A seasonal pattern for December is weakness in the first half of the month and then the Santa Claus rally in the second half. This has been a year of not following seasonal patterns (sell in May, weakness into September?) but so far December has started off on the weak side. The pullback so far can be considered just a correction to the rally but it's still a question as to whether or not the seasonal pattern will hold true this month.
Today's Market Stats
Today was another mixed day with different indexes doing different things. Today the techs were stronger while the Dow and RUT (which have been strange bedfellows lately) were the weaker indexes. SPX finished flat. It's been like this since the end of November and the mixed messages from the indexes is one part of the equation that says we probably are getting just a correction to the rally, one which will be followed by another leg up, possibly as early as next week (opex).
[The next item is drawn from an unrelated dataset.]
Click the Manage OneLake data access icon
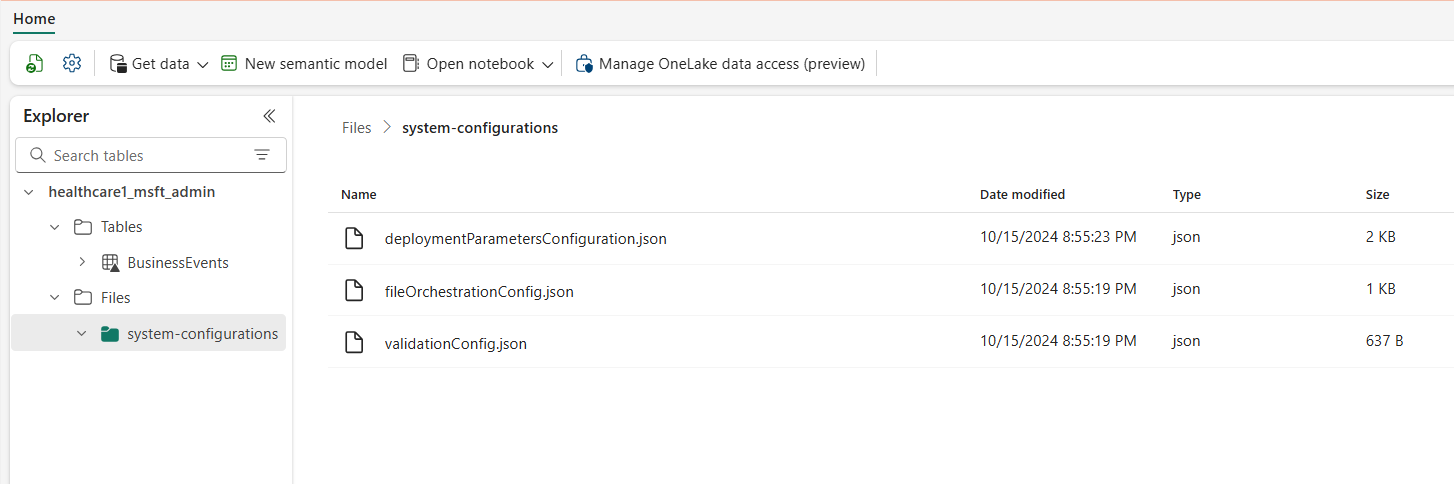 584,64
Countering the argument for a correction this week and then another rally leg is the bear's argument that this is exactly what we should expect to see at a major top. The market gets goofy as money rotates in and out of different sectors and tops are made at different times by the different indexes. Tops in the stock market are generally messy affairs (vs. v-bottom reversals), which generally creates rounded topping patterns. We'll only know in hindsight and until the price patterns prove otherwise I think it's safer to look for higher prices.
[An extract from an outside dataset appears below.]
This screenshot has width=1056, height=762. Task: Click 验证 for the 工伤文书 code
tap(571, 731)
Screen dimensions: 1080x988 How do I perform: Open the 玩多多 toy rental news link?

We might not see the market make it much higher and it could do so in a very choppy (ending) pattern. We have enough warning signs from technical indicators to suggest caution to the point where new long positions are probably not worth the risk. Bottom line, I'd say both sides need to be cautious here since the upside potential does not offer a good risk:reward ratio (look for profit potential at least 3 times the risk before risking your capital).
It was a relatively quiet day with weak but bearish market internals. The day started with a small bounce attempt but ended up going more sideways than anything else. Short term it's looking like we could get another leg down but again, if we're into a correction to the rally we should not see last Friday's lows broken. So for the short term, mind the chop.
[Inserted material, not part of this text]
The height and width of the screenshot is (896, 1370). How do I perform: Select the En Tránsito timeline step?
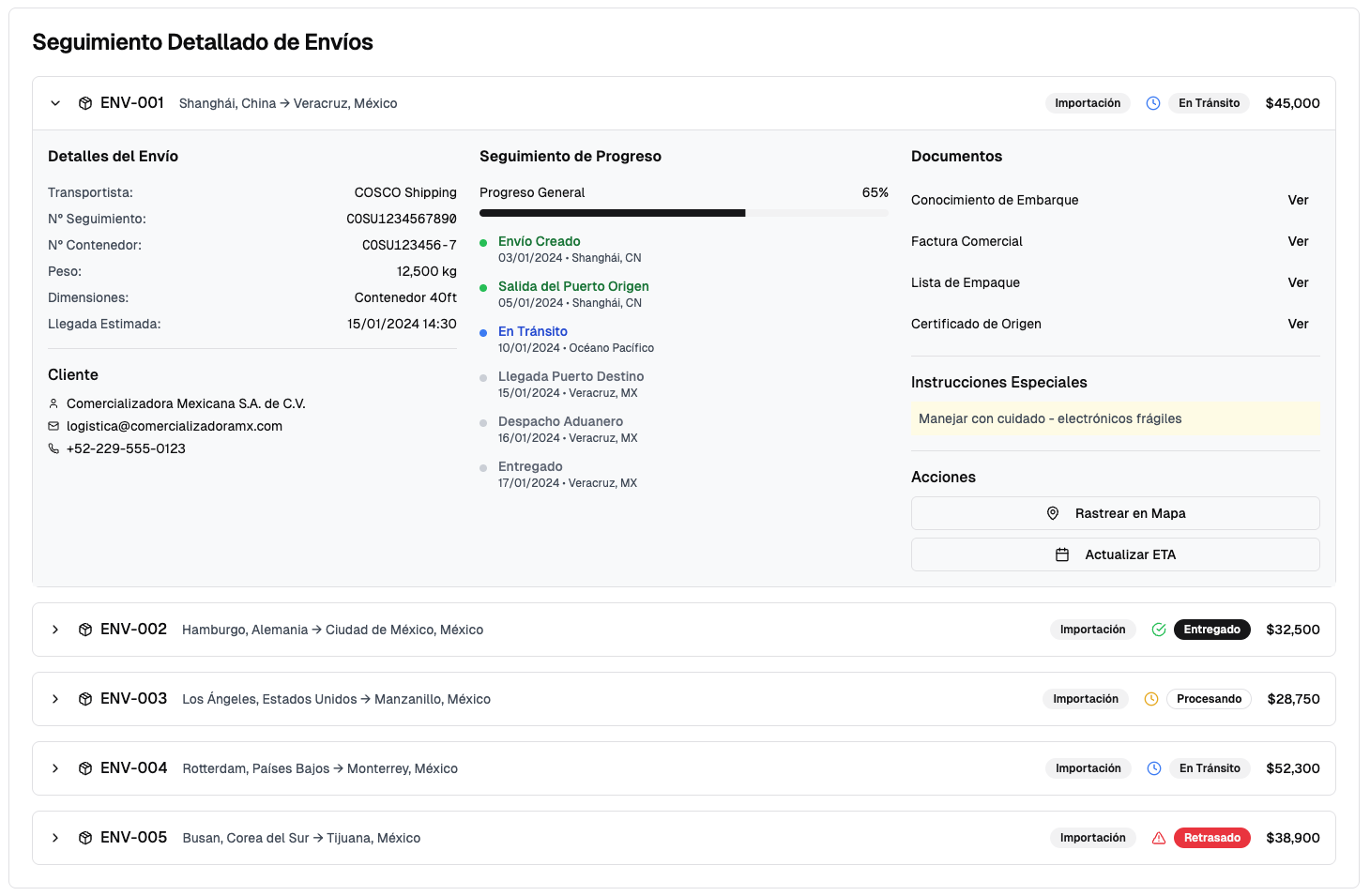[532, 331]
There's been a lot of discussion about how long this bull market has lasted and how strong it's been. The chart below is through November 30th and shows the S&P 500 has gone 391 days without a 3% pullback, which means today makes it 395 days and still counting. This is the longest stretch since the post-WWII period and possibly longer than that. Kudos to the bulls -- that's quite a performance.
We know there are a few reasons behind such a long stretch of time without a decent pullback in the market, the largest being simply the extra liquidity from central banks. Liquidity, in the form of newly created fiat dollars (or euros, yen, etc.), goes looking for a home and yield chasing has benefitted the stock market and other higher-yielding assets such as real estate. Cryptocurrencies are certainly the beneficiaries as well (Bitcoin shot higher today and is now above $14K), although the crypto market hasn't been penetrated much by institutional money, yet. Additional liquidity has also come from cheaply borrowed dollars, much of which has made it into the stock market (corporate buybacks).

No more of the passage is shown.